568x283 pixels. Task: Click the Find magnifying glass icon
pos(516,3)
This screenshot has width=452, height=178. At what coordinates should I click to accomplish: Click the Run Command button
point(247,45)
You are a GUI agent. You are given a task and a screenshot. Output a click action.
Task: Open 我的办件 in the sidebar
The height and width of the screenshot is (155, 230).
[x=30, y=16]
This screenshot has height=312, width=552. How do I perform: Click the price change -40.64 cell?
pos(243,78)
...
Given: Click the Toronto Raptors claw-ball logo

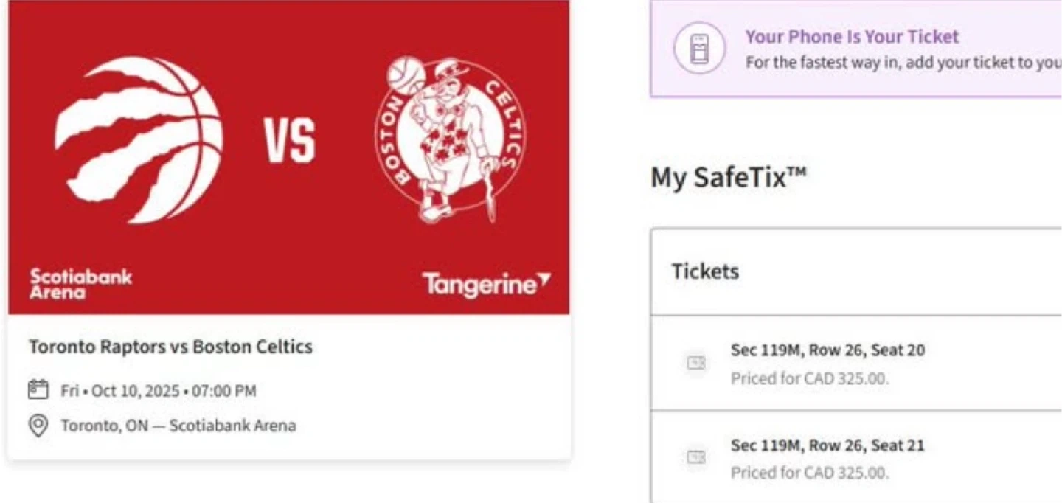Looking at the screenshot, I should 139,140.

WHAT YOU ARE ASKED TO DO.
Rewrite the records from the one that contains "This screenshot has height=312, width=552." through the one that contains "pos(243,78)", swapping "price change" for "price shift" and leaving everything else untouched.

OUTPUT OF THE EXERCISE.
This screenshot has height=312, width=552. How do I perform: Click the price shift -40.64 cell?
pos(243,78)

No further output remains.